I want to find the latest Start Date & Job Role for each Staff member.

In Teradata i would use the below;

------------------------------------------------------

Select

Job_Role,

Start_Date,

ROW_NUMBER OVER (PARTITION BY 'Job_Role' ORDER BY Start_Date DESC) AS Rank_No

From Data_Table

------------------------------------------------------

I could then filter the records for where the 'Rank_No' = 1 which would give the most current Job Role for that Staff member.

What can I use in SAS to do a similar task?

Thanks


Accepted Solutions
Solution
‎07-25-2013 02:53 AM
SAS Super FREQ
Posts: 676

Re: Find Latest value using ROW_NUMBER OVER (PARTITION BY 'X' ORDER BY DATE) AS Rank in SAS

SAS Enterprise Guide also provides a task to do ranking under Tasks -> Data -> Rank

You will use start_date as "column to rank" and job_role as "rank by"

Unter options you check "Reverse Ranking from largest to smallest" so the youngest date gets the ranking 1.

You can then use a query to select only those with ranking value 1

View solution in original post


All Replies
Grand Advisor
Posts: 17,394

Re: Find Latest value using ROW_NUMBER OVER (PARTITION BY 'X' ORDER BY DATE) AS Rank in SAS

Use a datastep and first/last processing is the easiest way via program.

First sort by staff member, job date descending and job role

data want;

set have;

by staff desc job_date job_role;

if first.staff then output;

run;

There are multiple ways to do this though, another is a sql join with a subselect of the maximum job_date/job_role per staff member. Another is to rank the dates using SAS Rank functions and then take the top 1. Both of the above can be done using EG point and click.

Frequent Contributor
Posts: 80

Re: Find Latest value using ROW_NUMBER OVER (PARTITION BY 'X' ORDER BY DATE) AS Rank in SAS

Thanks Reeza,

So I would be entering that code into a new Program?

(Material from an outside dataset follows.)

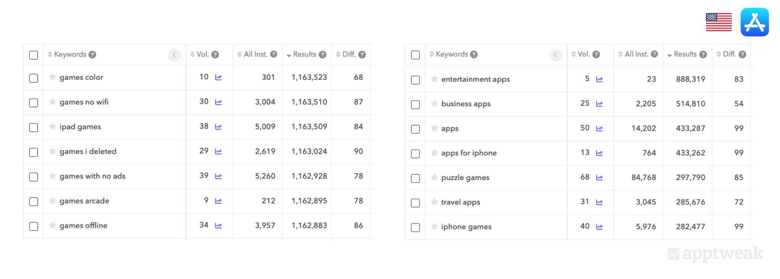780x279 pixels.
Task: Click the apptweak watermark logo
Action: click(715, 253)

Where is the reference to the source table?

Thanks

Grand Advisor
Posts: 17,394

Re: Find Latest value using ROW_NUMBER OVER (PARTITION BY 'X' ORDER BY DATE) AS Rank in SAS

Actually the EG solution is easy, I'm just used to thinking in Programming Steps...

Use a Data>Sort Data step to sort your data first

By Member, Date, Job Role

Make sure to set date descending.

Then Sort the Output dataset again (Data>Sort Data)

But only by Member.

And only Options>Duplicate - select the option to keep only the first record.

Frequent Contributor
Posts: 80

Re: Find Latest value using ROW_NUMBER OVER (PARTITION BY 'X' ORDER BY DATE) AS Rank in SAS

Hi Reeza,

I'm using EG 4.3 version, it doesn't have the option of 'Options>Duplicate' - select the option to keep only the first record.


Grand Advisor
Posts: 17,394

Re: Find Latest value using ROW_NUMBER OVER (PARTITION BY 'X' ORDER BY DATE) AS Rank in SAS

I'm using 4.2 and it does.

Tasks>Data>Sort Data

Left hand side > Options

Duplicate is in the second set of options. It could have been removed in 4.3 I suppose...

SAS EG Options.jpg

Frequent Contributor
Posts: 129

Re: Find Latest value using ROW_NUMBER OVER (PARTITION BY 'X' ORDER BY DATE) AS Rank in SAS

I see the same window as REEza in EG 4.3.0

Frequent Contributor
Posts: 80

Re: Find Latest value using ROW_NUMBER OVER (PARTITION BY 'X' ORDER BY DATE) AS Rank in SAS

You're right Larry, I was in the wrong task icon, Rank instead of Sort... DUH !!:smileysilly: 

Frequent Contributor
Posts: 80

Re: Find Latest value using ROW_NUMBER OVER (PARTITION BY 'X' ORDER BY DATE) AS Rank in SAS

Sorry Reeza, you're right, I was in a 'Rank' Icon instead of a Sort Icon.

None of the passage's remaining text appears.